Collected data
════════
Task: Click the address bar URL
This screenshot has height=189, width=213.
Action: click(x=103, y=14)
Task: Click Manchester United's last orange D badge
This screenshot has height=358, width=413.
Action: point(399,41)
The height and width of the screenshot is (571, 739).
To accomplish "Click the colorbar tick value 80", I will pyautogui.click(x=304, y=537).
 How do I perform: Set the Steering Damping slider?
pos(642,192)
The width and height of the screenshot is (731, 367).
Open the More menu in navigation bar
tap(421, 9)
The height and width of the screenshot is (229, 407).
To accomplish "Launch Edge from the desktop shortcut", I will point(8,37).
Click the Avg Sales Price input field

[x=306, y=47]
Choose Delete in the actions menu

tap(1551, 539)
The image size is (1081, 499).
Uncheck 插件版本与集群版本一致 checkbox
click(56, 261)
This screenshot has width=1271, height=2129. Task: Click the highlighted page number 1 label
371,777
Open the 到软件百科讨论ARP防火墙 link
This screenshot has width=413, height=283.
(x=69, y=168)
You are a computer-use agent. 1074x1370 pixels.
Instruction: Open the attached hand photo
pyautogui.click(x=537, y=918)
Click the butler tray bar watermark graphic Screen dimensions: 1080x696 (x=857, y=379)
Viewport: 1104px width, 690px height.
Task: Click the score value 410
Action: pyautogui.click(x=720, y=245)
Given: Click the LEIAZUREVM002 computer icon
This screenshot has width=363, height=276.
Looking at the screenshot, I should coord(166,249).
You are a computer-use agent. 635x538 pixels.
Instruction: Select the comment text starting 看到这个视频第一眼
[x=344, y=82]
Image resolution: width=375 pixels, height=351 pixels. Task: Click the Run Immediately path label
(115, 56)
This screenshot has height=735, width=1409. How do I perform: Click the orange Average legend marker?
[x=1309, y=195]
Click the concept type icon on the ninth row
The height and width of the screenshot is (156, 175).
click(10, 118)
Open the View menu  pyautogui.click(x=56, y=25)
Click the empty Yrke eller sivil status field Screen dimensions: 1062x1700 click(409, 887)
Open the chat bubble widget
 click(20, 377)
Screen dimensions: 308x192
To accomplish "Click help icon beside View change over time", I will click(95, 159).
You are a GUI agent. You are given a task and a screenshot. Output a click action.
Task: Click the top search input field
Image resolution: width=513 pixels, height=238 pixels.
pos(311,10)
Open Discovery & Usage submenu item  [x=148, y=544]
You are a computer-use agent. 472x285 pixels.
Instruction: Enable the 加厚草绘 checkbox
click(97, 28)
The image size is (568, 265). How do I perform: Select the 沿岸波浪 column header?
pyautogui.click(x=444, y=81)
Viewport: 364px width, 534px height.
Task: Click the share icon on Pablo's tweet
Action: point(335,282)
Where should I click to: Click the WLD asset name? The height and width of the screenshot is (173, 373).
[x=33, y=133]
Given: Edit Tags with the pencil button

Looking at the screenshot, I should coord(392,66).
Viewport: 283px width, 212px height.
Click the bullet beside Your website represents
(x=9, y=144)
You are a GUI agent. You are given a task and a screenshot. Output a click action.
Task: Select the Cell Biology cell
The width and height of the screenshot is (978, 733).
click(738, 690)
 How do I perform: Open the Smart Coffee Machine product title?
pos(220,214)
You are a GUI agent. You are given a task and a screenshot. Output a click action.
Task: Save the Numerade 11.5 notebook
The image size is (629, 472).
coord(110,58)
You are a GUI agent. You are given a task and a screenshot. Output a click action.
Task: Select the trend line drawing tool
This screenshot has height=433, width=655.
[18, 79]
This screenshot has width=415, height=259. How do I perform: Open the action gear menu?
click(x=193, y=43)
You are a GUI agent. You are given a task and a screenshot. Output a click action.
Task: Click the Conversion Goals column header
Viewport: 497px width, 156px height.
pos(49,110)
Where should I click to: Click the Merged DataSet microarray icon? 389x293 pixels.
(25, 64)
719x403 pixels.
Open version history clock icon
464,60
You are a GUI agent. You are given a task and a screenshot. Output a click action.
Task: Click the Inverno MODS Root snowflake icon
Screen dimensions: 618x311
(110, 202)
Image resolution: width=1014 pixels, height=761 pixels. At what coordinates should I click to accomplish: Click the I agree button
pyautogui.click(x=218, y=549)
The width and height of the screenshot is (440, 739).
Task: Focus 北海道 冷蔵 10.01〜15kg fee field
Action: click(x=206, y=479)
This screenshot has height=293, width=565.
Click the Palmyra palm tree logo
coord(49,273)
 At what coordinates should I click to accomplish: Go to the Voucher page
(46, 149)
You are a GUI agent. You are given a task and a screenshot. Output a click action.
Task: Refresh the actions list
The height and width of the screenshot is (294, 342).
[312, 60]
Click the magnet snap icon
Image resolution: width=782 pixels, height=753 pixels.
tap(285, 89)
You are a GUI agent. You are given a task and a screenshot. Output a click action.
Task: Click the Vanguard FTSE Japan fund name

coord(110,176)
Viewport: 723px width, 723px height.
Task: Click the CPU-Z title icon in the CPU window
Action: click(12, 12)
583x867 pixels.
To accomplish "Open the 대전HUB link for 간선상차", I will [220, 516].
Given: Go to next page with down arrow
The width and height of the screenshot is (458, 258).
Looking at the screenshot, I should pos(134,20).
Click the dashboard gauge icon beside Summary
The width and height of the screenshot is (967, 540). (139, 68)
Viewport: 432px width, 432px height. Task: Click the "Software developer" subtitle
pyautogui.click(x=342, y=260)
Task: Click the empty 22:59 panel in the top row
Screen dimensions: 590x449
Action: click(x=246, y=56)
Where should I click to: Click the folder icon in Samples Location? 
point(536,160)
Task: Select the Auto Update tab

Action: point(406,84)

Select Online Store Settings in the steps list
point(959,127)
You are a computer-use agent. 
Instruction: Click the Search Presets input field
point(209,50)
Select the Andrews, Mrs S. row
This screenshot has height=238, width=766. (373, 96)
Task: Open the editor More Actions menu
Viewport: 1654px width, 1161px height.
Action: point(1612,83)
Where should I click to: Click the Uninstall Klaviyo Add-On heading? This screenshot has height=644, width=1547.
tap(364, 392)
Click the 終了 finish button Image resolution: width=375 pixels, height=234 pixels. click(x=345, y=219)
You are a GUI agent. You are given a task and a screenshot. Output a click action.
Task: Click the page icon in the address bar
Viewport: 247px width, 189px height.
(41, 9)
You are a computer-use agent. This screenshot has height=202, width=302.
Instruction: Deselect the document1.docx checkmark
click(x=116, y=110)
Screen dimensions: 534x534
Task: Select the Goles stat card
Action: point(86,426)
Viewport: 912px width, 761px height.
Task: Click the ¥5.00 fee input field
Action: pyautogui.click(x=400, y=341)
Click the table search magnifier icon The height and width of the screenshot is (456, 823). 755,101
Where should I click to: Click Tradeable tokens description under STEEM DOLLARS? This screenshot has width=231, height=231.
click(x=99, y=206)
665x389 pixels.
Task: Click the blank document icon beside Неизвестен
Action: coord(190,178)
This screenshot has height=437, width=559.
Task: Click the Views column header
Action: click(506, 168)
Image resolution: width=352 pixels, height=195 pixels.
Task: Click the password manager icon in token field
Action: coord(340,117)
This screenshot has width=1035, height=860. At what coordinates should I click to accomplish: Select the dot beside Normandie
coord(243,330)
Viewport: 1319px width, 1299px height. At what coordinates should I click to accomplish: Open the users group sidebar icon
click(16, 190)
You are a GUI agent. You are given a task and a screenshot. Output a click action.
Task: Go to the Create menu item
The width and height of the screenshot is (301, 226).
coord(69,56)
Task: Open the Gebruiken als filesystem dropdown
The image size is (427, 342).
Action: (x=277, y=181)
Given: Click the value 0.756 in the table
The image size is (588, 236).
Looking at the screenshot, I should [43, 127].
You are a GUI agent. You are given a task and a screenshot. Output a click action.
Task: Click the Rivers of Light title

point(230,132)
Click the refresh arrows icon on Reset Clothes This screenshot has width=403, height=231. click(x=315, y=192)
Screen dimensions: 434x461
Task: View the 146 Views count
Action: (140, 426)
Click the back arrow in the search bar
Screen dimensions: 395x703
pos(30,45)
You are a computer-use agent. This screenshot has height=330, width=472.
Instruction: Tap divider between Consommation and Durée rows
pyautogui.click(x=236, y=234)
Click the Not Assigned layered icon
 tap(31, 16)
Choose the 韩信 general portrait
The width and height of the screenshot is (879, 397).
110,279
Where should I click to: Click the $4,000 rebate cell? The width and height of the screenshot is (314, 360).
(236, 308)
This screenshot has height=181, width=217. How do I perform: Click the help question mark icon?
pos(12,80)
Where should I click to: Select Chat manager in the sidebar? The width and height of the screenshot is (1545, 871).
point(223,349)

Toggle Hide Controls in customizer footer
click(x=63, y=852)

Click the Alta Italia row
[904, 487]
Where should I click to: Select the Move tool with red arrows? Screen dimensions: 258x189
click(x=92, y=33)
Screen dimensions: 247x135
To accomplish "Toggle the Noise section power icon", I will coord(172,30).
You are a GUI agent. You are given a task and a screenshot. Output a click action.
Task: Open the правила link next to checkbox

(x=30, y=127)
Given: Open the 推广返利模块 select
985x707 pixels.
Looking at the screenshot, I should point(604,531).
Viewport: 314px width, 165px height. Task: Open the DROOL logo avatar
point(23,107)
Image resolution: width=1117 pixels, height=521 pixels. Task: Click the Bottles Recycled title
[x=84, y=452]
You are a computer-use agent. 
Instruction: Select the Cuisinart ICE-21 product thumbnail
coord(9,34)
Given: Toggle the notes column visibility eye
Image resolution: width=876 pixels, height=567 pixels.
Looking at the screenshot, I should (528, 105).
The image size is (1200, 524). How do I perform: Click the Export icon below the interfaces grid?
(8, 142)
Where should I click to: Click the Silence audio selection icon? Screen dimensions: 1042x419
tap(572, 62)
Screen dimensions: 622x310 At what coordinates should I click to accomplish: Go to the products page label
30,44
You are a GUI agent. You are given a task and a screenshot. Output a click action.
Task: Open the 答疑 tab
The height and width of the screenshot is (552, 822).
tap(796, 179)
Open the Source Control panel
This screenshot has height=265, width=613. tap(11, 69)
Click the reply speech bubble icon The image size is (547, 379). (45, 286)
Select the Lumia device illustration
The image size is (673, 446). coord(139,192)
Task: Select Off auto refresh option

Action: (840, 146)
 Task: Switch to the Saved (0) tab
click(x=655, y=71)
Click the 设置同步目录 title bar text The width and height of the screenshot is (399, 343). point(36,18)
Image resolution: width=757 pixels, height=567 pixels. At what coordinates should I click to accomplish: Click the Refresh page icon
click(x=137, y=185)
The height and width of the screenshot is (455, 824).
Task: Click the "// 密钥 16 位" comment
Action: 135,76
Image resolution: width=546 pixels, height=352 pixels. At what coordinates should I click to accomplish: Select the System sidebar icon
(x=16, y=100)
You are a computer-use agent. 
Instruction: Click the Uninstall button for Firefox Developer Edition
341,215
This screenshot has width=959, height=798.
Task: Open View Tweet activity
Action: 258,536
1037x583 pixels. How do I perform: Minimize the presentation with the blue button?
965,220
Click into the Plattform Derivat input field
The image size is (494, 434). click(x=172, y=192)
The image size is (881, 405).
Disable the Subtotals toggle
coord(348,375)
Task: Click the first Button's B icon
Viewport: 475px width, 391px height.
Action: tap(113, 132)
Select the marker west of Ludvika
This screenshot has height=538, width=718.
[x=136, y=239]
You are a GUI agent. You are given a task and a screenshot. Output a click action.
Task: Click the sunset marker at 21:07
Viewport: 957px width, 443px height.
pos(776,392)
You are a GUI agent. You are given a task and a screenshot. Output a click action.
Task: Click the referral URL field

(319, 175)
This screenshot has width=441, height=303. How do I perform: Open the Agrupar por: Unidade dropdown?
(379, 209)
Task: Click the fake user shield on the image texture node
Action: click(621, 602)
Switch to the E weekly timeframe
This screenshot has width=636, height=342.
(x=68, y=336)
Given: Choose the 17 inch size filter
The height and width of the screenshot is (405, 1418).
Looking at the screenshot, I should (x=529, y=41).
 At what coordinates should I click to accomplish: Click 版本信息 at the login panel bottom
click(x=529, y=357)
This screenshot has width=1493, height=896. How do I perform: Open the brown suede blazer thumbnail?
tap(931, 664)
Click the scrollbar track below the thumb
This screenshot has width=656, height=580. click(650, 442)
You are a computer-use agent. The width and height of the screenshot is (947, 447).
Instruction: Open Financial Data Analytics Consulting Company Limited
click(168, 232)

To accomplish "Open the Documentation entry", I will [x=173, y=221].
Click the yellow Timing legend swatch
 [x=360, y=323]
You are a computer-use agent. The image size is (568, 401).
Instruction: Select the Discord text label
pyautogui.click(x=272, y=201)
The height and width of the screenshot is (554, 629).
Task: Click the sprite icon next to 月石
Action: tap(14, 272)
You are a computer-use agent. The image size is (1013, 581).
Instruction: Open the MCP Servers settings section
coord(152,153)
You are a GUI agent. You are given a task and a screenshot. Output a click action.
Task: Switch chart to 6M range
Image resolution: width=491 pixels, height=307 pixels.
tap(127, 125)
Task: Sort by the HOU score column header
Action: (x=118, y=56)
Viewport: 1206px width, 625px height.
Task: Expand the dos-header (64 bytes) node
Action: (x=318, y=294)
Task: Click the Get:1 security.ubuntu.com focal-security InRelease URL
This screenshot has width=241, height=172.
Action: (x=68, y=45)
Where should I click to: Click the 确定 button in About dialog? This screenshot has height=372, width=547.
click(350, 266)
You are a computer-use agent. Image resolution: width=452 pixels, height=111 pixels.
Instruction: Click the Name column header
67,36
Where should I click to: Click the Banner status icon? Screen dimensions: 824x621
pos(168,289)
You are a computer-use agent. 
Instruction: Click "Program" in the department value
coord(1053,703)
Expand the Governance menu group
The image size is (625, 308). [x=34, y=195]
════════
Exercise description >> Set down, exactly as they appear above, all lines from the one that has "Task: Click the first Button's B icon" down to the one that has "Task: Click the sunset marker at 21:07", including those two and no others.

Answer space >>
Task: Click the first Button's B icon
Viewport: 475px width, 391px height.
Action: tap(113, 132)
Select the marker west of Ludvika
This screenshot has height=538, width=718.
[x=136, y=239]
You are a GUI agent. You are given a task and a screenshot. Output a click action.
Task: Click the sunset marker at 21:07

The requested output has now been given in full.